Oi, Shizuka, get your mitts off him!” Arakita snaps, both arms wrapped protectively around Makishima. One hand is most definitely on his butt. It might be squeezing—no, it’s definitely squeezing. Makishima wants to squirm, but he knows he can’t, not while he’s wearing form-fitting pants and pressed against the near-knifelike edge of Arakita’s hip. “Don’t you have like three other boyfriends of your own?”

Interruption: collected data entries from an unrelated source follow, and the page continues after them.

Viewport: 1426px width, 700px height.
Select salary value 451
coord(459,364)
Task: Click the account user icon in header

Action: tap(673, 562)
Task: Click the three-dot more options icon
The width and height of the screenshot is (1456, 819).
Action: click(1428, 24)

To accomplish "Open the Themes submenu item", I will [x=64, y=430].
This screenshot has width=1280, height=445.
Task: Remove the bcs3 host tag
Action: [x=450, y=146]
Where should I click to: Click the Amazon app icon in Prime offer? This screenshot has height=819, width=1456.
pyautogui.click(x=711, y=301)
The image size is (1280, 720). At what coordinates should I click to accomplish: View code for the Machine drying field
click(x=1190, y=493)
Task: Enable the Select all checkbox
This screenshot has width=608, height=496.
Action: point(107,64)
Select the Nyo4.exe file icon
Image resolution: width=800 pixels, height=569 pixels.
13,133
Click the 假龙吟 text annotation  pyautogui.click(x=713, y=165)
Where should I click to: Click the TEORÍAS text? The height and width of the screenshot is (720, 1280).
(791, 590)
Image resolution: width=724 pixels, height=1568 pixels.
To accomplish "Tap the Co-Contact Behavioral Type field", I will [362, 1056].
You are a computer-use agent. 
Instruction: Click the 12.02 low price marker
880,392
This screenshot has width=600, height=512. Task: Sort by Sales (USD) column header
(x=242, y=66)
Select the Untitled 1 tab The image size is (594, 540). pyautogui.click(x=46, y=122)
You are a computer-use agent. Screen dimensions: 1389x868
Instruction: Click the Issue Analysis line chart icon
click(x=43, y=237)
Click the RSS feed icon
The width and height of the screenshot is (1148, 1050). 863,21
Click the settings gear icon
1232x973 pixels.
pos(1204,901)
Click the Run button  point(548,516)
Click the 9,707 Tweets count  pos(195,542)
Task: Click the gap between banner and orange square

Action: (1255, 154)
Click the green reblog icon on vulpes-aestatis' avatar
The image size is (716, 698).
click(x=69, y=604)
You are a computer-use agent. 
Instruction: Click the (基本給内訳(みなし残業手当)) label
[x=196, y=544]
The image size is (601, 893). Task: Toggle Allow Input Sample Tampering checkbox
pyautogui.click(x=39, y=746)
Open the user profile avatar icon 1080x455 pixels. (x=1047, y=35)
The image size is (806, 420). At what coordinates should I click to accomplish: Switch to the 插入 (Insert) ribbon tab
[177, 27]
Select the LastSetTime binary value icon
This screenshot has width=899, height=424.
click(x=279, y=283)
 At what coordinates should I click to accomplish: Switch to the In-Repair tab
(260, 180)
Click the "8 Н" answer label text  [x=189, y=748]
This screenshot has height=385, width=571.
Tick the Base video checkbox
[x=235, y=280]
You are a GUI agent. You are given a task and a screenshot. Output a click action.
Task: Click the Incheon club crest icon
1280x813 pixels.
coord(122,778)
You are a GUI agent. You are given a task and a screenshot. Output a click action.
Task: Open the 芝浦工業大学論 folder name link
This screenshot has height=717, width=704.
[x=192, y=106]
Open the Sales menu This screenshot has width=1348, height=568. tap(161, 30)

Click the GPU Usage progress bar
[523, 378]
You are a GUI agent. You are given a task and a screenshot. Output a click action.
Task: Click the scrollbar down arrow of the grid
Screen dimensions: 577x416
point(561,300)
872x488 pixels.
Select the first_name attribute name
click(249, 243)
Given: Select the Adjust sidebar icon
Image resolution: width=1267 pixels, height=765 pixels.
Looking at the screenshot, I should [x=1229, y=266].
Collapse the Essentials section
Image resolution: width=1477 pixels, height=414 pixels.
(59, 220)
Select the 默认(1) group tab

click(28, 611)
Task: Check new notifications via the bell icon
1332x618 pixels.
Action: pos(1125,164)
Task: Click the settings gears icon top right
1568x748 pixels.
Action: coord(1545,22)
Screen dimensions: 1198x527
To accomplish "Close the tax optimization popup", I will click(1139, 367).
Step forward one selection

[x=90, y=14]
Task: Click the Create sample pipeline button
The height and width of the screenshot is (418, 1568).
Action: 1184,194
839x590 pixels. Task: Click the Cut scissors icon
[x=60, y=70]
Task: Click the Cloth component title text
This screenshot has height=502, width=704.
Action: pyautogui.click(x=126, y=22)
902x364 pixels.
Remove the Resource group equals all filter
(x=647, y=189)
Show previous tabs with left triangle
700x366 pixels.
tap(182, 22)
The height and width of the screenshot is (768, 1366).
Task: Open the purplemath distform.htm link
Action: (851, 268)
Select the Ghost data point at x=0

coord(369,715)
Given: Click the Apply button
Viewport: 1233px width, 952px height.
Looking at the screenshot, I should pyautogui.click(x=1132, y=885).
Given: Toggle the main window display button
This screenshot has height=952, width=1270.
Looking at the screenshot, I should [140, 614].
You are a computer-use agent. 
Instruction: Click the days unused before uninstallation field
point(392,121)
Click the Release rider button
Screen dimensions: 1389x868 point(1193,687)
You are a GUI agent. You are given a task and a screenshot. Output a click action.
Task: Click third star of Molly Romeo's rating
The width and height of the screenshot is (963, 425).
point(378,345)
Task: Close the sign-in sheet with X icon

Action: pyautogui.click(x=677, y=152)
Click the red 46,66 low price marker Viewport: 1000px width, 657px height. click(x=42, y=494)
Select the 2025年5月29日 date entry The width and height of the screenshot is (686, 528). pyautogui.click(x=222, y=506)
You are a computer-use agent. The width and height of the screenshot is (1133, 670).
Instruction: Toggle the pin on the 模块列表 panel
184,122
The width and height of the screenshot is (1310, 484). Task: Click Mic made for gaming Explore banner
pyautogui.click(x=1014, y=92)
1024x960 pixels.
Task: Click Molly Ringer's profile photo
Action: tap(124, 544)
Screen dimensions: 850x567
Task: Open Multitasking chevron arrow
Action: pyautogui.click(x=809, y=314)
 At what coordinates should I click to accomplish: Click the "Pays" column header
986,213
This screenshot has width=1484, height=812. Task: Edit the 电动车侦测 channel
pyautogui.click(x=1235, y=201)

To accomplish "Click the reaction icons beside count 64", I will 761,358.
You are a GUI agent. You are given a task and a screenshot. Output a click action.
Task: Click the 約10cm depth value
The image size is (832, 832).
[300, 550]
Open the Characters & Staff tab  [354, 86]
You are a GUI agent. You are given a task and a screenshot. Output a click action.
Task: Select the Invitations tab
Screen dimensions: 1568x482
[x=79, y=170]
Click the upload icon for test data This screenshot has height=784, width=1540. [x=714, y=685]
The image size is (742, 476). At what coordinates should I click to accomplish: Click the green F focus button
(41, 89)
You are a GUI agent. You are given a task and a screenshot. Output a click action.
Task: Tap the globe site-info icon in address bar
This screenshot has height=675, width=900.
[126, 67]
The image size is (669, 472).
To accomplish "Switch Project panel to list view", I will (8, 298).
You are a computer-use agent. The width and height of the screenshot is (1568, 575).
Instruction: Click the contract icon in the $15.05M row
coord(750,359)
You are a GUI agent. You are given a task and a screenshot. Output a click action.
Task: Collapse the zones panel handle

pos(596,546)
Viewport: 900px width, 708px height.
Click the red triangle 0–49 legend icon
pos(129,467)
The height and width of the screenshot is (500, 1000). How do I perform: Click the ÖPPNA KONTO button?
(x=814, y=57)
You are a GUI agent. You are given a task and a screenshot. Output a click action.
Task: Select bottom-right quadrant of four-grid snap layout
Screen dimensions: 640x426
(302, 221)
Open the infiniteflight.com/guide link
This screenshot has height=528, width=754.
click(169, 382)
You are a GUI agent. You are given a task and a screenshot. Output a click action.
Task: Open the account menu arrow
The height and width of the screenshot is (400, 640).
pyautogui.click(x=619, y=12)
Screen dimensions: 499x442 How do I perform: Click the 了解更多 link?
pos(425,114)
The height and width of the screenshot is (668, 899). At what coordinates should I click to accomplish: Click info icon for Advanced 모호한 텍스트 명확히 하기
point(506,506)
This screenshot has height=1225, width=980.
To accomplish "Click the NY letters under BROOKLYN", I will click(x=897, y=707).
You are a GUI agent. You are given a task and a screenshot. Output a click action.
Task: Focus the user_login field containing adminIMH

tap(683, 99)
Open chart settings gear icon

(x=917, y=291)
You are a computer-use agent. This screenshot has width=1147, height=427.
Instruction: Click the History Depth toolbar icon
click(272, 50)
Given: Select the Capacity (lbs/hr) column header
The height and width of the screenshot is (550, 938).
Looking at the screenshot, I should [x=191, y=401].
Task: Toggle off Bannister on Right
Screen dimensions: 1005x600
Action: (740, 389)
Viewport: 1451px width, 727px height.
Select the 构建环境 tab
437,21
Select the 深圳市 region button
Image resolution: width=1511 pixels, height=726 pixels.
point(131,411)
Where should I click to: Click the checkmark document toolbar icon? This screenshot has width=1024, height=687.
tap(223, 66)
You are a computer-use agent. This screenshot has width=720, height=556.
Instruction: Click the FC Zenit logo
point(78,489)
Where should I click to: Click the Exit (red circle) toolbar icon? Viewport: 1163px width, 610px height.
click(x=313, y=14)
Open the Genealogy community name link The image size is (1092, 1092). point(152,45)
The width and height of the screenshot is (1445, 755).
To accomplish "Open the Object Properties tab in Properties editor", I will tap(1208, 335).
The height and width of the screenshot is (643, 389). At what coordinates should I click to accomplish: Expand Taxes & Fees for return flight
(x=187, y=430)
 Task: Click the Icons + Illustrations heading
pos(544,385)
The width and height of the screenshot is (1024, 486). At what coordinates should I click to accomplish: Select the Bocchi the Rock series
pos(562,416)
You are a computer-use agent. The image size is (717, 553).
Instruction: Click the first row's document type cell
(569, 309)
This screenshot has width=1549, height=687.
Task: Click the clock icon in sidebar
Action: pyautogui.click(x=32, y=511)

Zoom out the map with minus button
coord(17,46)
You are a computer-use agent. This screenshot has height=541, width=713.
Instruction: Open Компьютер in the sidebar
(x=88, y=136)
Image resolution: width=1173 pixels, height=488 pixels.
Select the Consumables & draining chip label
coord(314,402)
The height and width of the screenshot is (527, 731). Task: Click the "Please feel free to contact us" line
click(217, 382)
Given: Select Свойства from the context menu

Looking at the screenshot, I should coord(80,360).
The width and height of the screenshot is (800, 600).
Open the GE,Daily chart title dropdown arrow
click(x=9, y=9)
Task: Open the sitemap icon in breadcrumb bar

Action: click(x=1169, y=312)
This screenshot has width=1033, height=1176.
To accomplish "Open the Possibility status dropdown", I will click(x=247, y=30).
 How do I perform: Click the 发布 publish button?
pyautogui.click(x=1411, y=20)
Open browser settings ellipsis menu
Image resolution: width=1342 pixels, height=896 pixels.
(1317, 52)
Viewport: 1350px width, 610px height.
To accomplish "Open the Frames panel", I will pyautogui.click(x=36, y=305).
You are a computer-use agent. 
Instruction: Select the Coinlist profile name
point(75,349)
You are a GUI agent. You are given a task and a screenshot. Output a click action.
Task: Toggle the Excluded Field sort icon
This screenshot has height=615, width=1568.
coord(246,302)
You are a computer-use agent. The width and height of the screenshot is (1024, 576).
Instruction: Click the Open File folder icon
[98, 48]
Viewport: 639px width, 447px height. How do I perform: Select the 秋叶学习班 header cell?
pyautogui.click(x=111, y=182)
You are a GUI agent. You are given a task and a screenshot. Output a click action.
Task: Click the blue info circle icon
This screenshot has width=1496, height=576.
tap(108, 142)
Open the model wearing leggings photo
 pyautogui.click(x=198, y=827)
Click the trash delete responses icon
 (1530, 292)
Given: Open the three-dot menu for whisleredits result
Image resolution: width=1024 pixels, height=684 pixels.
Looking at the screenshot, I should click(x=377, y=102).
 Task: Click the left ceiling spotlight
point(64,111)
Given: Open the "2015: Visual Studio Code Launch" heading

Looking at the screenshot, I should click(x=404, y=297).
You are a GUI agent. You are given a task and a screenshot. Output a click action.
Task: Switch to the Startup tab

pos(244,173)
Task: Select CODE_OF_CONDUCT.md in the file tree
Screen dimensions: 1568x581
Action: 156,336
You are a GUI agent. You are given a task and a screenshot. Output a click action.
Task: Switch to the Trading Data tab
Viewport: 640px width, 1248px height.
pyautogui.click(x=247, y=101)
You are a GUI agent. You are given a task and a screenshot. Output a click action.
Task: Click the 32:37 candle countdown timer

Shizuka sputters loudly, the handles of her purse slipping down her arm and into her hand in a dangerously well-practiced movement. Her lips curl back, revealing a flash of pearly whites and pink gums. “Huh? Excuse you! None of them are fashion designers like Makishima-san!”

Makishima remains awkwardly pinned to Arakita as the siblings, minus Sena, who gives him a sympathetic look, continue to squabble over his head. Arakita and Sena might have the same eyes and cheekbones, but Arakita and Shizuka definitely have the same vitriolic mouth (and dentition), so he knows better than to try and speak up, especially when Shizuka hefts her extremely expensive lambskin purse like a weapon. He could deal with one Arakita sibling on his own, maybe, but two was altogether too much.

Mr. Arakita clears his throat, and immediately Arakita and Shizuka fall silent. “Why don’t we go get something to eat,” he suggests very firmly, turning and walking away before he even gets a response, and Mrs. Arakita sighs at her children and son’s plus-one and beckons them to follow.

They go to an upscale Chinese restaurant, where their arrival is met with a host of exclamations and congratulations from all the assembled aunts, uncles, grandparents, cousins, and—Kinjou? “I didn’t think I’d run into you here,” Makishima admits as they stand together off to the side, watching Arakita get mobbed by confused but excited small children and clucked over by a slew of middle-aged women, who nod approvingly at the glowing Mrs. Arakita. It occurs to him as he looks over the crowd that he doesn’t see any headbands or broad-shouldered blondes with a strong eyebrow game. “Where’s the Hakogaku bunch?”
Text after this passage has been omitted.